将来は人の役に立つ仕事に就きたいと、大学では社会福祉を専攻。特待生であり続けるために、勉強の手を緩めるわけにはいかない。一方、アルバイトは塾講師や家庭教師、パソコンのユーザーサポートなどを掛け持ち。間に合うよう授業終了5分前に席を立ち、駅までダッシュでアルバイト先へ駆けつけることもあった。学業とアルバイトの両立で精いっぱいの大学生活だった。
資格取得の奨励制度
大学卒業後、就職したのはIT関連企業。就職によって、現在の林さんへつながる、1つの運命的な導きがあった。会社にはIT系はもちろん、中小企業診断士や社労士、簿記や英検、TOEICなど幅広い資格について、取得した社員に一時金や月次手当を支給する制度があったのだ。
「昇進や昇格は自分の思いどおりにはいかないけれど、資格なら自分次第で着実に取っていける」。林さんにとって、資格取得で給与がアップするとは願ったりかなったりの制度だった。
就職して最初の3年は、現場のエンジニアとして業務に追われ、資格の勉強をする余裕はあまりなかった。その後、本社勤務となり、研修や業務効率化のツール作成、全国の案件支援が仕事になってからは退社後の夜間や、出張時の移動時間などに勉強を進められるようになった。
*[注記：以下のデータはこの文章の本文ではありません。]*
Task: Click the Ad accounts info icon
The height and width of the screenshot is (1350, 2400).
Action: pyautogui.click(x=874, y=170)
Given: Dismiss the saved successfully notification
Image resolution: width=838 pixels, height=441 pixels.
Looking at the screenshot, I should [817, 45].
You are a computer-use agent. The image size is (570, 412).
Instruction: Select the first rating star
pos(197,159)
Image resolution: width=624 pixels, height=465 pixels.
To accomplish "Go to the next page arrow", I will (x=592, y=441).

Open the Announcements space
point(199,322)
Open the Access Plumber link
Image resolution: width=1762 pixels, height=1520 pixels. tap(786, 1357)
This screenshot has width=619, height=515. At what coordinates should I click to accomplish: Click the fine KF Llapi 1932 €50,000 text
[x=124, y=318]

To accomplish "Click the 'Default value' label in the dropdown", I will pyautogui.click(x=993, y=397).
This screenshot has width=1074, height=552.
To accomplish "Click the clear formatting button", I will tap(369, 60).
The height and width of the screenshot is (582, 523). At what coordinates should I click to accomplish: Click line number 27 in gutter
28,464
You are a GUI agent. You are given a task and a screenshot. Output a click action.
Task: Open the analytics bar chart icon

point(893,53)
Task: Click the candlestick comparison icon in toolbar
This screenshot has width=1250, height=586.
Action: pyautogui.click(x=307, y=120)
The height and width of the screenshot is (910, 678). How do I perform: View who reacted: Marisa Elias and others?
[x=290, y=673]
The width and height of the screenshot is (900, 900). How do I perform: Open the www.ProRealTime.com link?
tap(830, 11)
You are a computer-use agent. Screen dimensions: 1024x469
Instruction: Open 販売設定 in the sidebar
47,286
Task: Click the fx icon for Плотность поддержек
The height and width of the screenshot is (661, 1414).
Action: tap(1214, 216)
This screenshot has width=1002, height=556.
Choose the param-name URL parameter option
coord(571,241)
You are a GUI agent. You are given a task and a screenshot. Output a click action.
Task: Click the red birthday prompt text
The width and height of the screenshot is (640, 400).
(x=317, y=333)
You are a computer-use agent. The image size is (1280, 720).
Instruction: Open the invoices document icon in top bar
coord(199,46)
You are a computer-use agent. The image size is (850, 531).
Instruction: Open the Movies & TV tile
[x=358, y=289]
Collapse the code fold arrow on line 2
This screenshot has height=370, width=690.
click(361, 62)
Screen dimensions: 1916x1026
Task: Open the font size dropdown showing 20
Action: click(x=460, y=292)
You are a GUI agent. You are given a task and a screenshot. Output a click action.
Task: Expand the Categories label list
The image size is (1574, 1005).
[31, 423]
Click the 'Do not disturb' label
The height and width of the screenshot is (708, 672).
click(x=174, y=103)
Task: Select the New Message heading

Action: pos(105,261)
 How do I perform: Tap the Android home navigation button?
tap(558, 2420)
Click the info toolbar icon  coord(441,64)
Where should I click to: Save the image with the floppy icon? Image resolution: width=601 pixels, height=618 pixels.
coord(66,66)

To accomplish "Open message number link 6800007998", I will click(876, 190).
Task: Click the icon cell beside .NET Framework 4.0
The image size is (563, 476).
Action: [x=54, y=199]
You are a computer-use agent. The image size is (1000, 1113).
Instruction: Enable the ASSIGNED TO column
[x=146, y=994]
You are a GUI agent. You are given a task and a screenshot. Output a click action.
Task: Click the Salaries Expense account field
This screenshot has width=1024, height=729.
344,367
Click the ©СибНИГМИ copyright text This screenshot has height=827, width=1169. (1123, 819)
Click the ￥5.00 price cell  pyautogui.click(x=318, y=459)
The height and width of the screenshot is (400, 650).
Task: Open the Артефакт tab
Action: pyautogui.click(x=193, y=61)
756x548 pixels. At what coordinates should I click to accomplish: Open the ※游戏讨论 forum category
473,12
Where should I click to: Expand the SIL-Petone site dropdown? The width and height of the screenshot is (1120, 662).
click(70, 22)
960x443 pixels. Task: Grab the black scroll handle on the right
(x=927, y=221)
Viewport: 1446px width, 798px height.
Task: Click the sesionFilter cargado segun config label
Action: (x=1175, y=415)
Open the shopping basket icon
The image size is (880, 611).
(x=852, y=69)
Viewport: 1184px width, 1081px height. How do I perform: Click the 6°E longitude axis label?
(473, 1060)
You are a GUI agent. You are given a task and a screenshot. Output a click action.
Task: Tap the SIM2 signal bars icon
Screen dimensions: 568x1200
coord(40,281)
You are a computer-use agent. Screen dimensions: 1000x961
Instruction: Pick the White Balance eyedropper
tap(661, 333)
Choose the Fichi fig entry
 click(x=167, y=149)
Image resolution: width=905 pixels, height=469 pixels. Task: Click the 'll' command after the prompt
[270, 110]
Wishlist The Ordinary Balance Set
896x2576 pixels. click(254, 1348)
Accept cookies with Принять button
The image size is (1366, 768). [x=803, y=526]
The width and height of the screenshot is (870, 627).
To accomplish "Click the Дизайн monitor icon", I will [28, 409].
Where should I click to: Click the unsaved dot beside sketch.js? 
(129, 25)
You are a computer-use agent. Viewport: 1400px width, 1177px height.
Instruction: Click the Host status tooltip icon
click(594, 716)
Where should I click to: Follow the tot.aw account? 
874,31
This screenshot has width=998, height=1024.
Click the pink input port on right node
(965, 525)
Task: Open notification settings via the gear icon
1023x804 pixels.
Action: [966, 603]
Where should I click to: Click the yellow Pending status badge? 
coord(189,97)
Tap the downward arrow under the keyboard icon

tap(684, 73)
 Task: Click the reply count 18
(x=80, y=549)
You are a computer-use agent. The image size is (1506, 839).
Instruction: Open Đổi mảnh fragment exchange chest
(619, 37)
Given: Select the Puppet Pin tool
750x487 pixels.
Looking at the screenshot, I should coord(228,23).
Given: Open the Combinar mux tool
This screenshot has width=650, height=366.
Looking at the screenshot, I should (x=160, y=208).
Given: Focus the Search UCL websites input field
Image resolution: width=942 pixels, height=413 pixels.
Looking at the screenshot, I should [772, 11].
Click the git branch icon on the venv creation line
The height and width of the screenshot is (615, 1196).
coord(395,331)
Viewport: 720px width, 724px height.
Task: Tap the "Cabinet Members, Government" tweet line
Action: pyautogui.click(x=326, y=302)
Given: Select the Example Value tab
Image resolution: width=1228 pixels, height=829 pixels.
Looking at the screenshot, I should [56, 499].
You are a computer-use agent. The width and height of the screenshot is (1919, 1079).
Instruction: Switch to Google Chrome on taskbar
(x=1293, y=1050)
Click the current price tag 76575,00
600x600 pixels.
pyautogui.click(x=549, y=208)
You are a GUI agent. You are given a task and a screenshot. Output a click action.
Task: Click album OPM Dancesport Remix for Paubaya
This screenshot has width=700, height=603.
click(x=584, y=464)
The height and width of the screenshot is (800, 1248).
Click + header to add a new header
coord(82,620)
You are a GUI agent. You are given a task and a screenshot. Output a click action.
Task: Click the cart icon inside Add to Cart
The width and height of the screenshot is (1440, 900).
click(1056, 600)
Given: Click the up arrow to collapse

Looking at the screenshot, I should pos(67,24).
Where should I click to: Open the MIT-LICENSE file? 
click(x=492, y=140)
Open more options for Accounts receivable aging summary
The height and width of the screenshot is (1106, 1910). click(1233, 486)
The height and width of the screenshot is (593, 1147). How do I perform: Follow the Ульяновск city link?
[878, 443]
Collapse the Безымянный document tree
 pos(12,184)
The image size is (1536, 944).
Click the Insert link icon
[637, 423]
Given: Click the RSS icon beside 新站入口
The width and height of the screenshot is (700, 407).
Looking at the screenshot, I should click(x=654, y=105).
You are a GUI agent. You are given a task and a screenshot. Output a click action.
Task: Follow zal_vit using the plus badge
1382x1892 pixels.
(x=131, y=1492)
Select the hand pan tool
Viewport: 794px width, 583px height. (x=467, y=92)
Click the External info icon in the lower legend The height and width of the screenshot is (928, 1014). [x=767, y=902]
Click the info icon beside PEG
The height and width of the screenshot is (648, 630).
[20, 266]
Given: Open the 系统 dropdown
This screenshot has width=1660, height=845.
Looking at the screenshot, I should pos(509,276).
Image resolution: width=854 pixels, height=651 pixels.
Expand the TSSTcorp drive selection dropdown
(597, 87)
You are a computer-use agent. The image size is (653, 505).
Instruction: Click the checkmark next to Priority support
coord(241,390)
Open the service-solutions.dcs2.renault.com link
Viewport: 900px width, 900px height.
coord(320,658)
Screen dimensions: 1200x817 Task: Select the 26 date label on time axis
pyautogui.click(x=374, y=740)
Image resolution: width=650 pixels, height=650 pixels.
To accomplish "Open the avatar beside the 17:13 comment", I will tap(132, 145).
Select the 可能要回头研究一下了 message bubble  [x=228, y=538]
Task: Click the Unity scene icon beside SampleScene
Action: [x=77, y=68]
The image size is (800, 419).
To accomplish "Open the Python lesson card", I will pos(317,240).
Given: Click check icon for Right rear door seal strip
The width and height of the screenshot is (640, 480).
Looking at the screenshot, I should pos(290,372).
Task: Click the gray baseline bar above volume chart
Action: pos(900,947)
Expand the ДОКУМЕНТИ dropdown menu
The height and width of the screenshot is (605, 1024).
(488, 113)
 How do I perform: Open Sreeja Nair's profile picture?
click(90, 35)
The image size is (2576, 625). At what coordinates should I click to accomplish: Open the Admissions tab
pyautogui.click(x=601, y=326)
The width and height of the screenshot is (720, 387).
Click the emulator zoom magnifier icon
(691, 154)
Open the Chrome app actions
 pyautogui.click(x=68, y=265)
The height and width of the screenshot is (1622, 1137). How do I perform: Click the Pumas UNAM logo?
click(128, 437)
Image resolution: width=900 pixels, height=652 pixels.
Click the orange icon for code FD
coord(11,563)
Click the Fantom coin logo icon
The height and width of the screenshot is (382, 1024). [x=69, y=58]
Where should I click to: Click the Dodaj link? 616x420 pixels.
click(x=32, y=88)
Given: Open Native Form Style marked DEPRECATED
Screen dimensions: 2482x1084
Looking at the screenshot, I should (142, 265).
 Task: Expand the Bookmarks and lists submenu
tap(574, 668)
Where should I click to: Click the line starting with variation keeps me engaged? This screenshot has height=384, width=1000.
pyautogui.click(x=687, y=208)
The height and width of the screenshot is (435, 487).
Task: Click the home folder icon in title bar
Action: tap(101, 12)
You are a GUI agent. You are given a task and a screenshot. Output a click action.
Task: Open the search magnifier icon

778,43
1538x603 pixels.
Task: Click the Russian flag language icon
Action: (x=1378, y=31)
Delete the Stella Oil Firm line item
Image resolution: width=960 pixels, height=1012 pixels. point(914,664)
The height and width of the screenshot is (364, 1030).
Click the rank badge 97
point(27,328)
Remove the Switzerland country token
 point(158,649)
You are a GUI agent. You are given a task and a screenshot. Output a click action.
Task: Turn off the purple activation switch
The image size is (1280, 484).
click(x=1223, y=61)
通勤中や昼休みの時間も、ひたすら勉強した。
多くの人がスマートフォンでSNSやゲームに時間を費やしている間、林さんはコツコツ、資格取得に向けて準備を進めたのだった。
最初は情報処理技術者試験などIT系の資格を取っていったが、次第に「もっと別の方面へ目線を広げ、取得を推奨されているほかの資格に挑戦してみよう」と考えるようになった。
そこでターゲットに定めたのは、販売管理・財務会計・給与計算といった基幹業務に関わる資格。基幹業務のシステム開発に携わる立場として、自身がこれらの業務そのものに精通すれば、お客様にとってワンストップで相談できる存在になれる。また、将来的に独立も視野に入れていたので、強みになる資格を手にしたいとの思いもあった。
そこで日商簿記や販売士の資格を取得したが、自身が苦手とする給与の分野にも精通するため社労士を目指そうと決心。社労士の合格率は年度によって変動するものの、だいたい6〜7%と難関資格の1つだ。
そのため、いきなり取るのは難しいと判断し、まずはビジネス実務法務検定と宅建士の試験で勉強のノウハウを身につけてから社労士試験に挑んだ。結果、2.6%という過去最低の合格率の年に見事、一発で合格。資格勉強のノウハウが身につき、その後もIT系やビジネス系の資格取得を続け、行政書士や中小企業診断士などの試験にも合格した。